Elle est assignée devant le tribunal correctionnel d’Ajaccio avec l’architecte et l’entrepreneur principal pour travaux en violation du code de l’urbanisme, passible d’une peine d’amende délictuelle comprise entre « 1 200 euros et un montant qui ne peut excéder … dans le cas de construction d’une surface de plancher, une somme égale à 6 000 euros par mètre carré de surface construite » (cf. Article L480-4 du code de l’urbanisme) soit une peine plancher de 4,8 M€ et au maximum de 24 M€.

L’audience de consignation a eu lieu le 17 septembre 2013. Les juges ont fixé la date de la prochaine audience : ce sera le 5 novembre.

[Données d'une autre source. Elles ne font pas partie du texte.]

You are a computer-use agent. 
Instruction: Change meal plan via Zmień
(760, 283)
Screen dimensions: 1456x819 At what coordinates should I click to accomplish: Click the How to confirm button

Le but : dissuader les promoteurs peu scrupuleux, aidés de fait par certains maires à obtenir impunément des permis de construire en zones interdites. L’action tend aussi à rendre à un site emblématique son caractère naturel, démontrer qu’une action légale peut rendre à un lieu sa destination première et le protéger et servir d’exemple : en Corse aujourd’hui c’est « la raison du plus fort » qui règne ; l’État  y est très défaillant et aucune démolition n’est effectuée malgré les condamnations à démolition ordonnées par les tribunaux.

 

A – Présentation des lieux : le site de Rundinara, commune de Bunifaziu, Corse du Sud

Le site de Rundinara est situé sur le littoral sud-est de la Corse, entre Purtivechju et Bunifaziu. C’est une baie hémicirculaire, réputée pour son sable fin et pour son eau de couleur turquoise, entourée de rochers de granite rose. Cette plage a été élue 3ème plus belle plage d’Europe. Jusqu’à présent site non urbanisé, le vert du maquis contribuait à en faire un site naturel parfaitement préservé, au patrimoine végétal et faunistique riche, partie intégrante de la réserve naturelle de Bonifacio.

Le littoral de Rundinara, ses plages et ses zones humides sont, sur la photographie ci-dessous :

– une ZNIEFF de type 1 (n° 940030911) : limites orange

– un site Natura 2000 : limites vertes

– un espace remarquable inconstructible de la loi Littoral : limites bleues

 

B – Le scandale immobilier à Rundinara

La banque Lefèvre a obtenu un permis tacite pour 54 maisons sur des parcelles dont la Cour d’appel administrative de Marseille a déclaré l’inconstructibilité  en application de la loi Littoral.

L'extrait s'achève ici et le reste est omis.